24th October 2009
Home Office Climbs Down on DNA Database
Mark Hanson
The UK Government has made a significant climbdown regarding the National DNA Database, yet there is still cause for concern.
The Home Office announced this week that it was dropping its plans to hold the DNA profiles of innocent people for up to 12 years, amid great concern from civil liberty campaigners, including Rabel, and a fear on the part of the Home Office that the Lords would end up scuppering the whole policing and crime Bill as it passed through their House.
Despite this victory, there are some alarming signs that the Government will try to push through these provisions again during the next session of Parliament. It is a temporary reprieve, not a change in policy.
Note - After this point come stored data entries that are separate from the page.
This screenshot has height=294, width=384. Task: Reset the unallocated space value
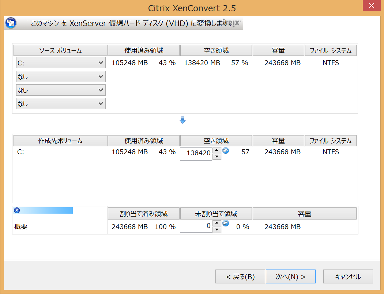click(226, 224)
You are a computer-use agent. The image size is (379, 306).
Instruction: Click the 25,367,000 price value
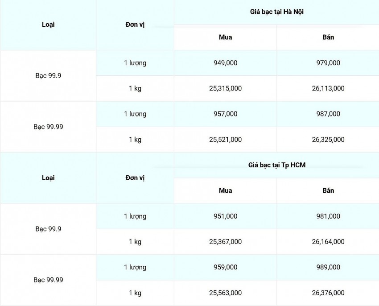(225, 242)
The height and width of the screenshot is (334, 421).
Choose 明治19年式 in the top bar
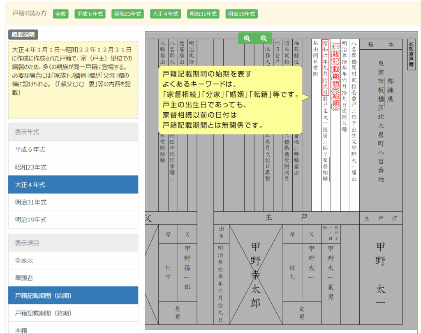click(x=241, y=14)
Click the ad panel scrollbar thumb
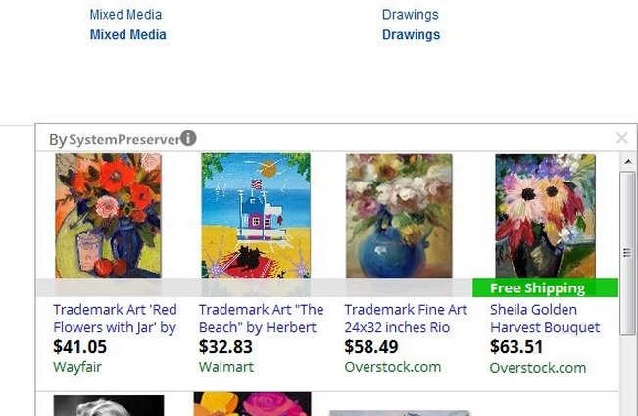This screenshot has width=638, height=416. 628,252
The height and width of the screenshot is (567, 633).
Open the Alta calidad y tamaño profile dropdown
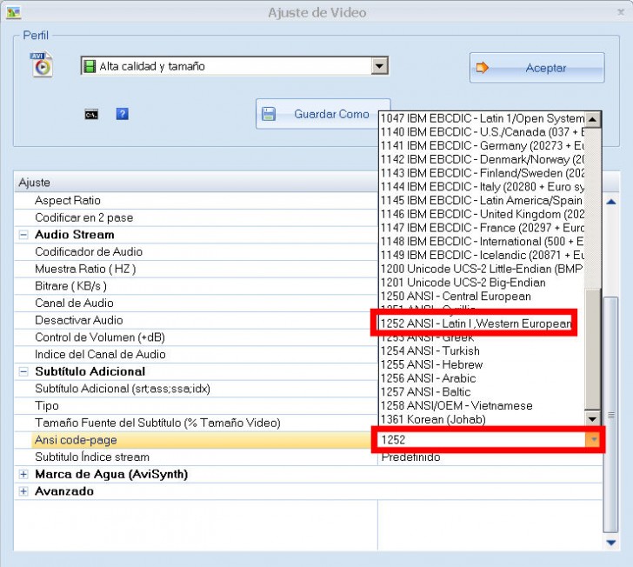click(379, 66)
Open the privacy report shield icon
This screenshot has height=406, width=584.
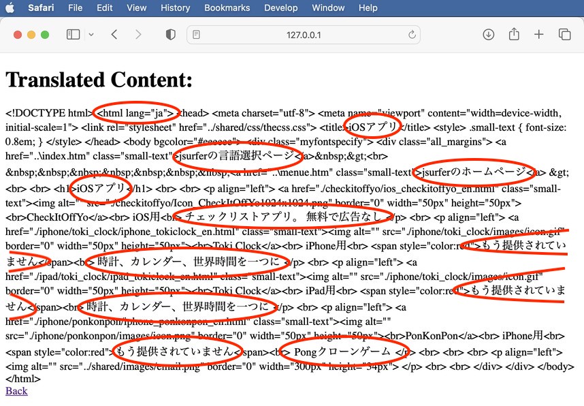pyautogui.click(x=171, y=35)
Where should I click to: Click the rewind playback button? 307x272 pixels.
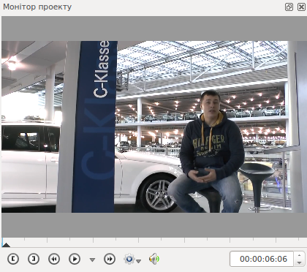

The evidence that the government continues to push for almost universal DNA retention is backed up by the Home Office’s current guidelines to the police that they should continue to take DNA samples and add profiles to the database.
This comes amid growing scepticism about the validity of such retention, with official statistics showing that despite the database burgeoning to a size which means almost 1 in every 10 UK citizens is branded a potential criminal, the number of cases solved by DNA evidence actually fell by 10,000 in the past two years.
That each one of us, many with no criminal links whatsoever, knows at least one person who is on the DNA database, is not a comforting thought. DNA can be faked, DNA can be used to screen people for employment, health insurance and suitability as candidates for government etc.etc. These uses are not legal, yet they are there. The government’s continuing insistence on indiscriminate DNA retention is, likewise, not legal, yet is happening.